By Johnson’s telling, his year in Cotulla amounted to a “road to Damascus” moment, an early conversion to the idea that the federal government might and ought to guarantee the opportunities due not only to blacks but to mexicanos and other marginalized peoples; these were universal privileges that, in his analysis, had long been denied by conniving state and local satraps. It was part of LBJ’s unique charisma that he could elegantly merge an autobiographical reverie of this sort with a blunt call to battle. “I never thought then, in 1928, that I would be standing here in 1965,” he said in his speech. “It never even occurred to me in my fondest dreams that I might have the chance to help the sons and daughters of those students and to help people like them all over this country. But now I do have that chance, and I’ll let you in on a secret: I mean to use it.”

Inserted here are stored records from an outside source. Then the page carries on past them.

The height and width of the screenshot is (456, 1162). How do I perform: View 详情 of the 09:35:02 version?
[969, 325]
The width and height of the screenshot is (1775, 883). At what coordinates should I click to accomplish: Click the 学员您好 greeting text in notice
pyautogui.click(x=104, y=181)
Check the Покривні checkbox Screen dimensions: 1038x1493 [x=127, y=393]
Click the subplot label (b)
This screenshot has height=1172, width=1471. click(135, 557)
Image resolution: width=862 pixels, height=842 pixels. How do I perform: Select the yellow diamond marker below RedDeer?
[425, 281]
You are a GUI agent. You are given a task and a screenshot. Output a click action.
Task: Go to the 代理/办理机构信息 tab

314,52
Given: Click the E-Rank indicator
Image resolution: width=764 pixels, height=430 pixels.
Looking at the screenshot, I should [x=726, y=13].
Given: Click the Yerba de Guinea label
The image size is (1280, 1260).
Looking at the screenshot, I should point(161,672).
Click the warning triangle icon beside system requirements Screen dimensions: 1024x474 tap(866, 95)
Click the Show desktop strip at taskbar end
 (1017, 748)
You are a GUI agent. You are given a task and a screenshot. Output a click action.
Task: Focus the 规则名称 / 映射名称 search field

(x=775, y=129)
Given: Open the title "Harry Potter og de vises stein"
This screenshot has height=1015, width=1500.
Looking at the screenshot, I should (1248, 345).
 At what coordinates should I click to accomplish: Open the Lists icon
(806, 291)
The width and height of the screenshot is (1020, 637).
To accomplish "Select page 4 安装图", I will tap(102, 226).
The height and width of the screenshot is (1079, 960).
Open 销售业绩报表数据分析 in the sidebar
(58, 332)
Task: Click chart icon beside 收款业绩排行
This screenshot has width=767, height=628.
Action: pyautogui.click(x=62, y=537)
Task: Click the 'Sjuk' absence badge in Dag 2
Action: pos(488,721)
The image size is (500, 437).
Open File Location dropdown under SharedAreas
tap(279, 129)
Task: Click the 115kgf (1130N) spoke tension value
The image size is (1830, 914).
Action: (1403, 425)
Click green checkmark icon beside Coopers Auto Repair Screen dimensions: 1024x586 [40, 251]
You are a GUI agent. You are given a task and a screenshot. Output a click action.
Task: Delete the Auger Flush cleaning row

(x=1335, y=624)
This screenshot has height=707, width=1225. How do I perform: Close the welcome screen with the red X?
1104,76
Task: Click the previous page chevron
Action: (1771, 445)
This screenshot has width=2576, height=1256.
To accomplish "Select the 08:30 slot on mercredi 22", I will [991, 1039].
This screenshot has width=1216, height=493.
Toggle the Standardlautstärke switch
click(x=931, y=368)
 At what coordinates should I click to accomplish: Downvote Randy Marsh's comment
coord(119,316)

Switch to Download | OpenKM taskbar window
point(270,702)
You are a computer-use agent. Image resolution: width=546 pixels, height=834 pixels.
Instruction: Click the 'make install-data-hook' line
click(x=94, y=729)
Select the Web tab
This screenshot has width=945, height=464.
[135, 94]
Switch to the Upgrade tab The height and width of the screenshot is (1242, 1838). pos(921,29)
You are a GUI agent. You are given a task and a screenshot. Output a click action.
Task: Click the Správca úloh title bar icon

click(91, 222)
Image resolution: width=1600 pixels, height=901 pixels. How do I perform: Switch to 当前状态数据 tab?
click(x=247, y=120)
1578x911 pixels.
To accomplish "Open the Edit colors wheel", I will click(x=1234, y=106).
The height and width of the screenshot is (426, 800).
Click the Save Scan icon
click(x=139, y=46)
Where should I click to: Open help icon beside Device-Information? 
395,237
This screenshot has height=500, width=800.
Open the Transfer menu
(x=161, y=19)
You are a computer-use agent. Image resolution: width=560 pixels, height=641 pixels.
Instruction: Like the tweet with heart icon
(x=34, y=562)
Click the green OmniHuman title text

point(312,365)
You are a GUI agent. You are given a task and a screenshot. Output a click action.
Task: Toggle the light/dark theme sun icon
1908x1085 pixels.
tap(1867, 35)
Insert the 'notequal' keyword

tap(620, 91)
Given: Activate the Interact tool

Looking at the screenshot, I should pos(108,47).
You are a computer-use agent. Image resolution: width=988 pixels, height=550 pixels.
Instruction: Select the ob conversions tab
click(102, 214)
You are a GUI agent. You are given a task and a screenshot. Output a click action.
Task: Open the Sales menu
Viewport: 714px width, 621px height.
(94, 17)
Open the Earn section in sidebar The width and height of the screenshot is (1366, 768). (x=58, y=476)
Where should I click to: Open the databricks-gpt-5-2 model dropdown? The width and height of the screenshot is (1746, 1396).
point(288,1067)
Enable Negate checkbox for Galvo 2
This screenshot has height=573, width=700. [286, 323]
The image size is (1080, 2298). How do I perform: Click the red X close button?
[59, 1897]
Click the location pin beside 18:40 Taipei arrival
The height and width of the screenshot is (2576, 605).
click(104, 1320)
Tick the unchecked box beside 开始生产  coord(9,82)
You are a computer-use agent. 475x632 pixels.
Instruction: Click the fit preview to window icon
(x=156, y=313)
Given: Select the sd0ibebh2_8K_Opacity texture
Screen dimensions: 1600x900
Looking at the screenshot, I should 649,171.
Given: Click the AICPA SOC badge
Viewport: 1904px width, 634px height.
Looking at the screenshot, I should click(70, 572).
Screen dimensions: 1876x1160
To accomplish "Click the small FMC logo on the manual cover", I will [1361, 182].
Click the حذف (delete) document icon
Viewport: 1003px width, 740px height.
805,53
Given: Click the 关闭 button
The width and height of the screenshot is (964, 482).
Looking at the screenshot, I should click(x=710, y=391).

You have to wonder: was the president truly moved by his Cotulla experience? Or was it a masterful set piece crafted by his ingenious speechwriter, Richard Goodwin? When I asked Henry Flores, a professor, political scientist, and former La Raza Unida organizer in San Antonio, as well as the author of Latinos and the Voting Rights Act (2015), he observed, “That experience in Cotulla, coupled with his humble upbringing, created this epiphany for him, and he couldn’t do anything with it. All he knew was to pursue a political career, and then, with the confluence of the civil rights movement and the assassination of Kennedy, came the Voting Rights Act. But it came out of Cotulla, Texas.”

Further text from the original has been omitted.